|
I gained a a few years of experience in SQL-based OLAP systems at my current job. In this time I developed a strong appreciation for SQL, especially for its composability. Recently, I started a project in Google Colab, gluing together queries from several systems with Pandas DataFrames. I can honestly say that I've never been more frustrated learning an API than I have with Pandas. Need some window function like LAG() or LEAD()? Too bad, I hope you like writing Python "for i in range(...):" loops. My notebook is littered with ".reset_index()" calls, ".replace(np.nan, None)", "axis='columns'", "foo.assign(bar=lambda df: df.apply(lambda row: ...))". groupby is especially confusing to me, as a Pandas GroupBy is difficult to compose with a normal DataFrame until you call .reset_index(). Compare this to SQL, where a subquery is a subquery, whether or not it has a GROUP BY clause. The Pandas documentation also leaves a lot to be desired. Take the documentation of pandas.NaT[1] for example. "pandas.NaT: alias of NaT". Ok? That still doesn't tell me what NaT is, nor does it link to the thing that it aliases. The groupby documentation[2] also caused me some headaches, as it covers only the simplest aggregation use-cases. Pandas is clearly better for some use-cases, but mostly for simple operations that are well-supported by the API (perhaps numeric operations that are implemented with native numpy routines). But if I'm doing some interactive OLAP stuff, I'll reach for SQL. Perhaps the problem is I'm trying to use Pandas like it's SQL, when it's not.
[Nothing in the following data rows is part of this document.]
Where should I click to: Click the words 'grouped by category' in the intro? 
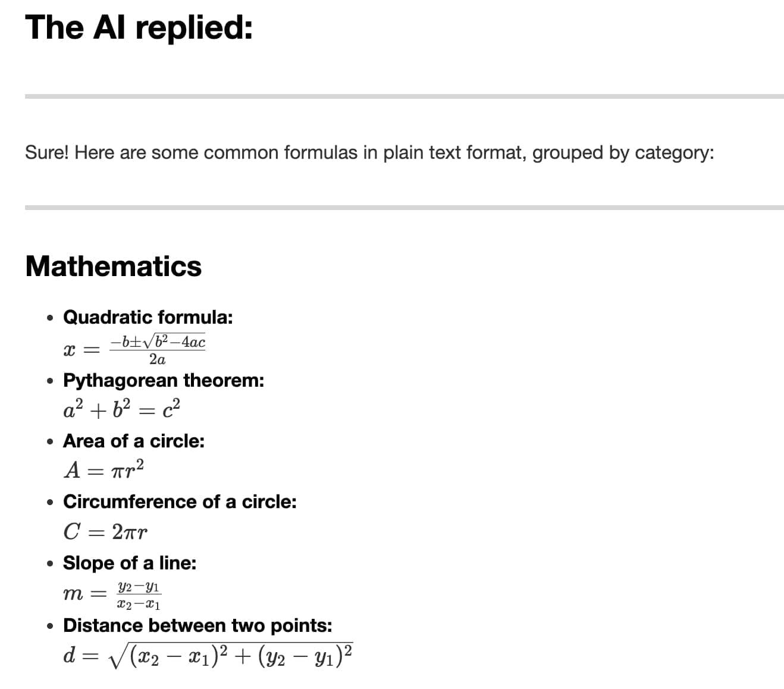[622, 153]
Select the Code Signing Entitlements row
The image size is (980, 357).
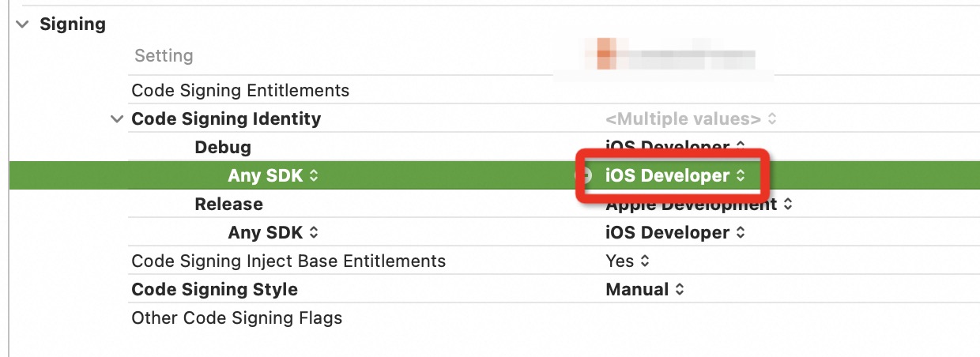(240, 91)

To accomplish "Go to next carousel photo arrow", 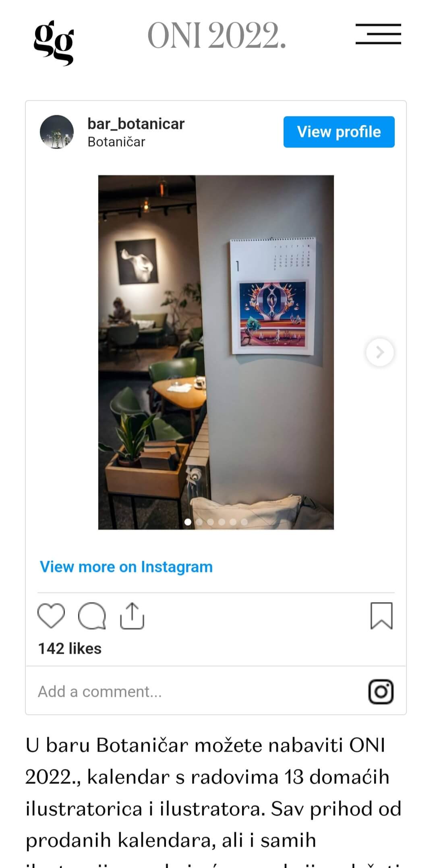I will (379, 352).
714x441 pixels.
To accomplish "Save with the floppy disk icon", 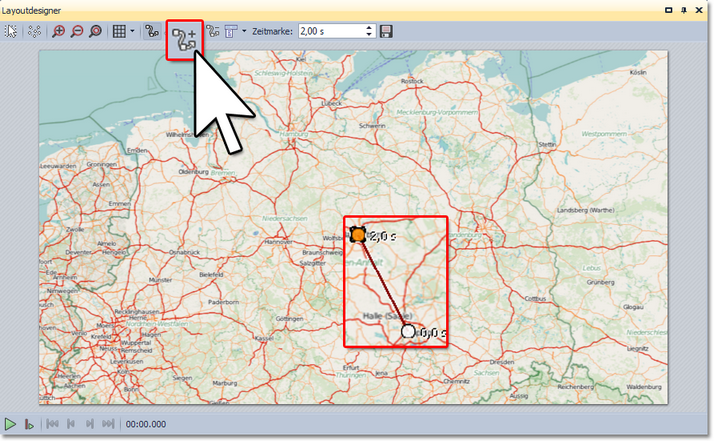I will (x=386, y=31).
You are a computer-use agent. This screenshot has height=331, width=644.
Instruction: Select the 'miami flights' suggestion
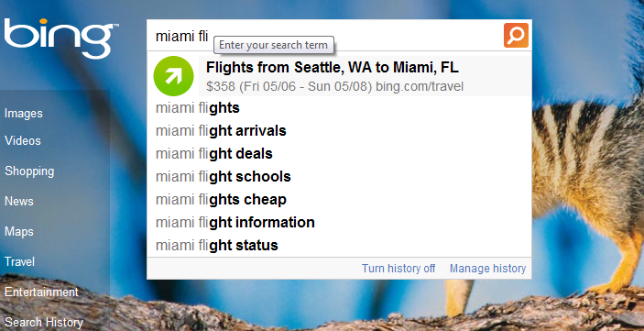coord(339,108)
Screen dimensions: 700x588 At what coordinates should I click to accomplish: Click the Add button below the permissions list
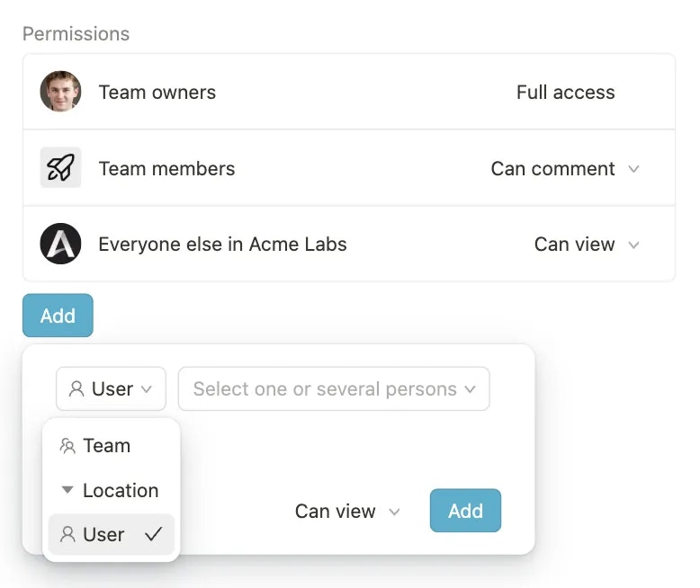(58, 316)
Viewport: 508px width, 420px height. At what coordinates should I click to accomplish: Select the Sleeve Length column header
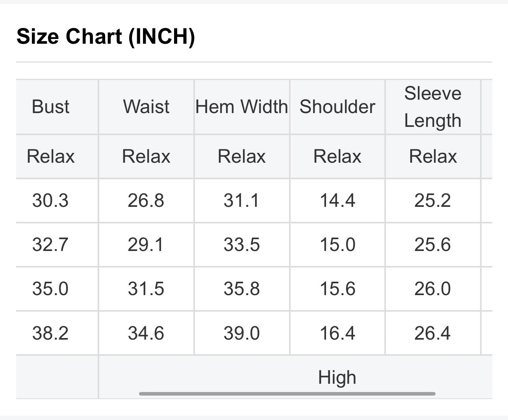tap(433, 107)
But for manipulating data, I'd rather use a language than a library. [1] https://pandas.pydata.org/docs/reference/api/pandas.NaT.html
[2] https://pandas.pydata.org/docs/user_guide/groupby.html edit: half a sentence |
Pandas is easily the worst dataframe api.
I'll never go back to SQL from polars, it's far superior in both composability and readability imo.
Not to mention complex transforms can be version controlled and unit tested, and then you can compose these together.
It also maps to/from SQL quite naturally.